Contrast with Probabilistic programming.
I do not find R to be a very satisfying statistical programming language. It has a lot of features for easy interactive use, but misses features where they count. There are few good data structures beyond data frames, weird scoping rules that make a high performance interpreter nearly impossible, and limited ability to manage code complexity and ensure high quality.
I’d describe R as “a programming language designed by statisticians.” But let’s turn the question around: what would a statistical programming language look like? One where statistical concepts were a core part of the language? Where, say, distributions are first-class objects, rather than just a collection of functions to sample and get quantiles? Where our code expresses the assumptions and claims we make about procedures instead of just mundane computational details?
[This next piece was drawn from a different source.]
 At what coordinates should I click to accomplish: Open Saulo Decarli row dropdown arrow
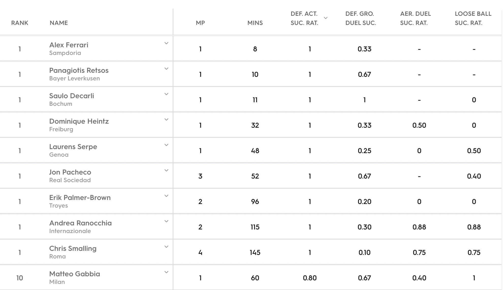pyautogui.click(x=166, y=94)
See also Teaching programming.
“Key attributes of a modern statistical computing tool”, on what a statistical language should include. https://arxiv.org/abs/1610.00985Basically: a statistical language needs to handle the entire workflow, from playing with interactive graphics as EDA, reformatting data, turning data into a narrative, and publishing a reproducible document with the embedded analysis. It should be easy to play with randomization and bootstrapping, be self-documenting, and be easily extended with new models and new features. And it should be easy for beginners.
Next, some prior work.
infer, an R package which provides a DSL for specifying hypotheses, sampling from null distributions, and calculating test statistics:
Ross, K., & Sun, D. L. (2019). Symbulate: Simulation in the language of probability. Journal of Statistics Education, 27(1), 12–28. doi:10.1080/10691898.2019.1600387Symbulate, a Python-based DSL for probability that has clear concepts of probability spaces, random variables, conditioning, and simulation, with the goal of making it easy to do in-class simulation activities in a syntax similar to probability theory and where probability concepts are first-class objects in the language, so students do not need to switch to programmatic thinking instead. Also can detect common misconceptions by making them errors.
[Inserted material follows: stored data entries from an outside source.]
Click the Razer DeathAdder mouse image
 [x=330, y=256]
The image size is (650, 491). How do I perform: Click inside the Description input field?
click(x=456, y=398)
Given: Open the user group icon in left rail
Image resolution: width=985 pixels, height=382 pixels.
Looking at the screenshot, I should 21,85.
Common Lisp Statistics seems dead-ish, but a presentation by the authors proposes a fascinating idea: can’t our statistical language encode the assumptions and claims we make about statistical procedures, and even check them through simulation?
(define-theorem my-proposed-theorem (:theorem-type '(distribution-properties frequentist likelihood)) (:assumes '(assumption-1 assumption-2)) (:likelihood-form (defun likelihood (data theta gamma) (exponential-family theta gamma))) (:compute-by '(progn (compute-start-values thetahat gammahat) (until (convergence) (setf convergence (or (step-1 thetahat) (step-2 gammahat)))))) (:claim (equal-distr '(thetahat gammahat) 'normal)))
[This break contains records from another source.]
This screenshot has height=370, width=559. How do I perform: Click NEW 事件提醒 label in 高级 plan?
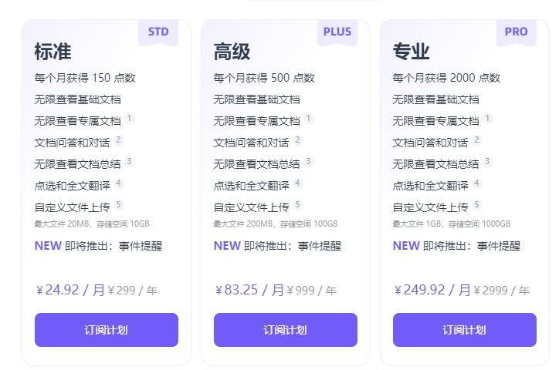[x=277, y=246]
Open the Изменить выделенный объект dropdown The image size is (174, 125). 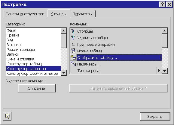(x=118, y=88)
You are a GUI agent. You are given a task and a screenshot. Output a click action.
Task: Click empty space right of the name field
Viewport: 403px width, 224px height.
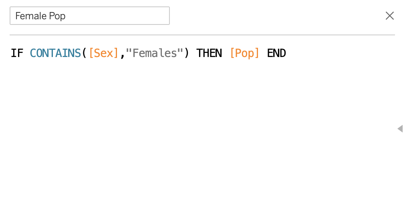[272, 16]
It’d be nice to build tabular data straight in, like R’s data frames but more so: with built-in efficient querying, joining, and transformations. Previous DSLs for data munging:
Postmodern, a PostgreSQL package for Common Lisp, which looks a bit like this:
SxQL, another Common Lisp SQL generator:
LINQ from .NET.
dplyr for R, which chains functions for manipulating data, based on the basic operations: filtering, selecting, grouping, summarizing, and arranging:
data.table has its own peculiar R syntax for these operations, and supports indexed tables.
StructuredQueries.jl builds a graph representing the query (in a macro), then a
collect call executes the query and collects its results into a table. Supports building queries with placeholders, then passing in placeholders later. Would be an interesting exercise with S-expressions.
Incidentally, Feather is meant to be an interoperable standard for data tables.
It would be good to provide uniform access to all kinds of tables: CSV files, database tables, built-in data frames, etc. I think StructuredQueries.jl has the right idea: an abstract query interface which can be applied to data from many sources makes the most sense, and lets us avoid inefficient idioms like
df[df$foo > mean(df$foo)], which involves all sorts of unnecessary allocation and looping.
A key motivator here is a simple problem: code is disconnected from presentation of results. We often see people copying and pasting numbers from results tables into their papers, often screwing up results as they go. Or people work in the R console, pasting bits into a script or R Markdown file as they go, but lose pieces on the way, or do some of their data manipulation with ad hoc commands that are never recorded. Data might be transformed or outliers dropped, the results saved to a file, and those steps were never recorded.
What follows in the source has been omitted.